> _TASK DETAILS_:
Your answer should be every line of the entries that has the string "will" in it.

> _THE RECORDS_:
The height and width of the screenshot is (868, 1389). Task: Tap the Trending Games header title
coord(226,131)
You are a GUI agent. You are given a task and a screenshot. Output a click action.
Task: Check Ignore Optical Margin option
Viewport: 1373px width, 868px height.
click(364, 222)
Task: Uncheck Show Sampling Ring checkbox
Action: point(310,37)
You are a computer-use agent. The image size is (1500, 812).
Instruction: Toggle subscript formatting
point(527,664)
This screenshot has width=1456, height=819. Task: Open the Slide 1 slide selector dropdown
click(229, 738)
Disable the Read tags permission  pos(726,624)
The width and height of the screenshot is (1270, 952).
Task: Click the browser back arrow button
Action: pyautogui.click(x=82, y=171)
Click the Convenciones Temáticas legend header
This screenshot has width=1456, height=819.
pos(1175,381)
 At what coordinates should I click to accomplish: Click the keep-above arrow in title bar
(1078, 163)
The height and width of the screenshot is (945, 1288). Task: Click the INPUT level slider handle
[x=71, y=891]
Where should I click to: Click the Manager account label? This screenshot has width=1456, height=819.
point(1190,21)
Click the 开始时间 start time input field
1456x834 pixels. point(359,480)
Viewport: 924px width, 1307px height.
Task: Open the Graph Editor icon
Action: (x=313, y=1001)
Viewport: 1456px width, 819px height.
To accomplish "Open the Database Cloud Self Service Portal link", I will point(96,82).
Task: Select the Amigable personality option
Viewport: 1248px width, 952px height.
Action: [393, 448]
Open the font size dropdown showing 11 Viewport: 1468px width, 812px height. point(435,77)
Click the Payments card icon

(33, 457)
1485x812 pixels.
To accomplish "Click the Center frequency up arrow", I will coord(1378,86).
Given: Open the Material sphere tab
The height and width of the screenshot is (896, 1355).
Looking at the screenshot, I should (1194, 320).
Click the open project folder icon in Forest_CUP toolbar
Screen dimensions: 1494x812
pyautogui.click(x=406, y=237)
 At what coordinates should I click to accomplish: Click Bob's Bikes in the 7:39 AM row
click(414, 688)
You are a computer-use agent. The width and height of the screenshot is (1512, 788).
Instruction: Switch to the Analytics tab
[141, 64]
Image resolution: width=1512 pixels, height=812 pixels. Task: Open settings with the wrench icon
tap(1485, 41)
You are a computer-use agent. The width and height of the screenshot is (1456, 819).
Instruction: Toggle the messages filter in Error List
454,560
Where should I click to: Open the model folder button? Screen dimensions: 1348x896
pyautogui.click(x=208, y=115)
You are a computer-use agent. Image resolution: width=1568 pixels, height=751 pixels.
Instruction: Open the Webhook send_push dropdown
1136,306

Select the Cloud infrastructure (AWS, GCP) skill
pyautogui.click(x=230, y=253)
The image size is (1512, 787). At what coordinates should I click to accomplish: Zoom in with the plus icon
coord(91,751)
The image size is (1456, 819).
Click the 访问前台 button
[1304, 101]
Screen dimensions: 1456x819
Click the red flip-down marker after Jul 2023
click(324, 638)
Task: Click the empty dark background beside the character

> _ANSWER FOR THIS EXERCISE_:
To accomplish "Open the Database Cloud Self Service Portal link", I will point(96,82).
To accomplish "Click the Center frequency up arrow", I will coord(1378,86).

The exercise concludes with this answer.